Goodman's renewed interest comes at a time when the Chargers are a good bet in any Las Vegas sports book to win their first Super Bowl title.
Mark Fabiani, who's heading the Chargers' stadium effort, said he returned Goodman's call on Friday, telling the mayor that the team will continue to look for a site within San Diego County, "for the time being."
"He said that he appreciated the update and that he'd be following our progress," Fabiani said. "It was a very cordial conversation."
Goodman was too busy to answer questions Friday, said his assistant, Elena Owens.
But he issued a statement, saying he and Fabiani spoke and length, "and I'll do my due diligence. Bringing a professional sports team to Las Vegas is just another part of my goal to make this the world-class city. We have world-class entertainment, the greatest hotels and the finest restaurants. We need a professional team here to create a sense of community for my constituents"
Goodman first contacted the Chargers in April, saying, "I'm thirsting for a major league team."
At the time, the Chargers were barred from talking with cities other than San Diego.
Shortly after that, the San Diego City Council unanimously agreed to allow the Chargers to look for a new stadium site within the county.
The Chargers effectively became eligible for free agency on Jan. 1, when cities outside the county could begin contacting them.
However, Fabiani said last month that the Chargers will decline to negotiate with outside suitors, at least for the time being, while it explores options in the San Diego-area suburbs of Chula Vista, National City and Oceanside.
Goodman said in his statement that he called Fabiani on Tuesday. Fabiani was out of town and didn't get a chance to return the call until Friday.
Fabiani won't say how long the Chargers will explore local options before responding to invitations from further afield.

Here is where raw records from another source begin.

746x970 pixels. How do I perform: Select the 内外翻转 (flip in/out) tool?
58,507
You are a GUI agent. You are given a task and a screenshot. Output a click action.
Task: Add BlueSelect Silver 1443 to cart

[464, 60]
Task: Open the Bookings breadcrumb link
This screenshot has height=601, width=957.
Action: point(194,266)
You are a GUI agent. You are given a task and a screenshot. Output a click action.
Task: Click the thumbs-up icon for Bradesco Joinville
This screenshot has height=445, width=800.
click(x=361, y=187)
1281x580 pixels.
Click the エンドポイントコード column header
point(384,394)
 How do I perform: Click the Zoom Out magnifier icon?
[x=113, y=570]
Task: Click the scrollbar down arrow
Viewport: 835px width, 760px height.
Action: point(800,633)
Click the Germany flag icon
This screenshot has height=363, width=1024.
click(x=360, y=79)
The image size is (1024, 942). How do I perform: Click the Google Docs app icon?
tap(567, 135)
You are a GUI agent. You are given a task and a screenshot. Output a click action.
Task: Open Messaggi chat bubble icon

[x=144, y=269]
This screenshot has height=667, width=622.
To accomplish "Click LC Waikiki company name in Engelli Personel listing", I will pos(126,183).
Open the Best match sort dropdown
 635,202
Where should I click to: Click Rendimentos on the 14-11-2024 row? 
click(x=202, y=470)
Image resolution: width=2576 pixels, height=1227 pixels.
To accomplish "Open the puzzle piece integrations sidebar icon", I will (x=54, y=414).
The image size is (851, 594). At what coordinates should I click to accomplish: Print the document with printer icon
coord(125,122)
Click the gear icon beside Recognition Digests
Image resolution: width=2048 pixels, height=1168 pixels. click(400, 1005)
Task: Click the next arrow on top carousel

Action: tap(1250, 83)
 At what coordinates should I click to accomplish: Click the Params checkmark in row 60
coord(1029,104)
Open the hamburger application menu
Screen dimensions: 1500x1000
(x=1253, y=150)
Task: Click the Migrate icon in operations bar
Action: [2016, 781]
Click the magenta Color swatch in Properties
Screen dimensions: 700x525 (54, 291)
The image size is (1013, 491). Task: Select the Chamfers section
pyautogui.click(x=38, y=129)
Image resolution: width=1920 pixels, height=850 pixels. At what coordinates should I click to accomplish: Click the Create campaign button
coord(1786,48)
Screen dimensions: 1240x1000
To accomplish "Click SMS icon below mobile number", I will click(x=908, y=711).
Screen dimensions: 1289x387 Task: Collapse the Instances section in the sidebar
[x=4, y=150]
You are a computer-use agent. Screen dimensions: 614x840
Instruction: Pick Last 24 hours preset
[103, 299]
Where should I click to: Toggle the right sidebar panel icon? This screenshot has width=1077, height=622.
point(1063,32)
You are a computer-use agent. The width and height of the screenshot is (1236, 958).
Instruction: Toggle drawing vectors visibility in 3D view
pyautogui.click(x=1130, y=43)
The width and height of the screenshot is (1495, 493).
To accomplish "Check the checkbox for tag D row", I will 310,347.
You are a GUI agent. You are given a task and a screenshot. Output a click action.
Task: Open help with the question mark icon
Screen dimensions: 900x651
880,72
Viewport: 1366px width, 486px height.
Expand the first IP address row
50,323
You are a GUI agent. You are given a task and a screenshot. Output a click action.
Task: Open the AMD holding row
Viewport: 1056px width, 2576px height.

The Chargers have ruled out a new facility at the site of its current home, Qualcomm Stadium, because of San Diego's financial crisis and friction with City Attorney Mike Aguirre.
Chargers owner Alex Spanos, who lives in Stockton, Calif., runs a construction company that has an office in Las Vegas. His son, Dean, the team's president, owns a condo in Las Vegas.
The team declined to make Dean Spanos available for comment.
Professional sports leagues have avoided locating teams in Las Vegas because they fear the influence of gambling. But Goodman last year called that a "red herring," noting that Nevada regulates sports betting.
Asked about that topic, NFL spokesman Greg Aiello issued this statement: "We appreciate Mayor Goodman's interest, but at this time we support the team's commitment to working toward a stadium solution in San Diego County."
The Chargers can leave San Diego after the 2008 season if they pay off the approximately $60 million in bonds the city issued in 1997 to expand Qualcomm Stadium.
Led by league MVP LaDainian Tomlinson, the Chargers (14-2) have the NFL's best record and own home-field advantage throughout the AFC playoffs. They have a bye this weekend before hosting a divisional-round game next weekend.